TASK OBJECTIVE — Update the part that opens with the line containing "Select the US market label" and runs through the end of the records by changing "market" to "region", leaving everything else the same.

(Records from a pointing dataset)
————

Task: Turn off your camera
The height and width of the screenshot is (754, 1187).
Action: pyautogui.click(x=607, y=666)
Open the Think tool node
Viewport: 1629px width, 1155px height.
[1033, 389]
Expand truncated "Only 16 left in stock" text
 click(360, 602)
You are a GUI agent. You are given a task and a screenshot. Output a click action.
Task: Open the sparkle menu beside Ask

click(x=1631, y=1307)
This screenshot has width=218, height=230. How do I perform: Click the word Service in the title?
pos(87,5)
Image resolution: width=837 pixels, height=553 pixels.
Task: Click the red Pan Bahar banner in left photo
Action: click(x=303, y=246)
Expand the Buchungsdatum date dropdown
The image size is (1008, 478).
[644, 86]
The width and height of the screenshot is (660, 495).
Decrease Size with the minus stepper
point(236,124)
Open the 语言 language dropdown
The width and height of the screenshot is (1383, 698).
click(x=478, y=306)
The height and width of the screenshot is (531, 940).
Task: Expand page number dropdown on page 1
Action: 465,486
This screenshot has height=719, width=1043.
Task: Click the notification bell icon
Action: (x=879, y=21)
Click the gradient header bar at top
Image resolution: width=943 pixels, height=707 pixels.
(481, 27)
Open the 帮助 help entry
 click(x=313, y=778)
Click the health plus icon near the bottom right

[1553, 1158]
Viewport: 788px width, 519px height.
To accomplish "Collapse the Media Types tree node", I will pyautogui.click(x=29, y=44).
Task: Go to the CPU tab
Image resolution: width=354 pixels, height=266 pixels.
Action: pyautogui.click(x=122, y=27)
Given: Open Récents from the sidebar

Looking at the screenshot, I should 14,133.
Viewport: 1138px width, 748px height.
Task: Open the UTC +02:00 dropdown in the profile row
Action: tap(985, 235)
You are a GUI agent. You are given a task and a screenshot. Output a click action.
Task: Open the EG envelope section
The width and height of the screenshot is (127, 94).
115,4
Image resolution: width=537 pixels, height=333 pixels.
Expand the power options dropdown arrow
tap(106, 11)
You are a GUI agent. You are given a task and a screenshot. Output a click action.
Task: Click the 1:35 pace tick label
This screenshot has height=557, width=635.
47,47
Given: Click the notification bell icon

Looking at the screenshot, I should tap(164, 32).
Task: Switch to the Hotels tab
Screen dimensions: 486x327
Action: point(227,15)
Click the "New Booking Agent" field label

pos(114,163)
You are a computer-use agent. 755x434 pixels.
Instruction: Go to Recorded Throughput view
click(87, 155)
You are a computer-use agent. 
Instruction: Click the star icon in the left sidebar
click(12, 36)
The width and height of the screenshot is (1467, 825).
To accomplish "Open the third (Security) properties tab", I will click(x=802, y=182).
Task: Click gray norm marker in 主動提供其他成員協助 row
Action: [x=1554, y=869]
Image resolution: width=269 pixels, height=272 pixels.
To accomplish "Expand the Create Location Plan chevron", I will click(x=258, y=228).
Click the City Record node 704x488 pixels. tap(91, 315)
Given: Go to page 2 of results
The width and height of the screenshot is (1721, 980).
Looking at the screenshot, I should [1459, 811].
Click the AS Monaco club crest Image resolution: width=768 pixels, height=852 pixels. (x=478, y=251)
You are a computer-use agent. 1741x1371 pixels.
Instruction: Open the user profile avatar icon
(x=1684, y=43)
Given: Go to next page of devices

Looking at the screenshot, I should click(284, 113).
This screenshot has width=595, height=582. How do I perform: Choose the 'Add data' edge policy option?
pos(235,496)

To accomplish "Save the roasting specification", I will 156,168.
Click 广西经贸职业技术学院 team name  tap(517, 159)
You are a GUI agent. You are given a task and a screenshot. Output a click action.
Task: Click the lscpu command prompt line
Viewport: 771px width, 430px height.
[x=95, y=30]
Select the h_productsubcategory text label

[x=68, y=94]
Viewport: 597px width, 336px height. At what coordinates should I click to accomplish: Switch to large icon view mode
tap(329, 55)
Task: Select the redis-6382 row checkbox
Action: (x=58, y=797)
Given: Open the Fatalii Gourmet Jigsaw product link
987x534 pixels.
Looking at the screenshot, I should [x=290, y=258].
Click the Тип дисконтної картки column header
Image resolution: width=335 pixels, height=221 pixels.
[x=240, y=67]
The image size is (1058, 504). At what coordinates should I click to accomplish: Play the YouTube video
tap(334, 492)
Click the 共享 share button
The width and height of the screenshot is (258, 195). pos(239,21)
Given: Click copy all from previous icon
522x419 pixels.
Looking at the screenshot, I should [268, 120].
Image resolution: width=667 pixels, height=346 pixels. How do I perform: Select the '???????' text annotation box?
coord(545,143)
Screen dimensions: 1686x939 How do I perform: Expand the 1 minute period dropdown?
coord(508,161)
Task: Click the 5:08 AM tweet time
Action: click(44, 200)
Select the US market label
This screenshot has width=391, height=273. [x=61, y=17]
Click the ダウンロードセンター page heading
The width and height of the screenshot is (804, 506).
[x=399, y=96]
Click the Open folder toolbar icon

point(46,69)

————

WRITTEN REPLY —
Select the US region label
This screenshot has width=391, height=273. [x=61, y=17]
Click the ダウンロードセンター page heading
The width and height of the screenshot is (804, 506).
[x=399, y=96]
Click the Open folder toolbar icon

point(46,69)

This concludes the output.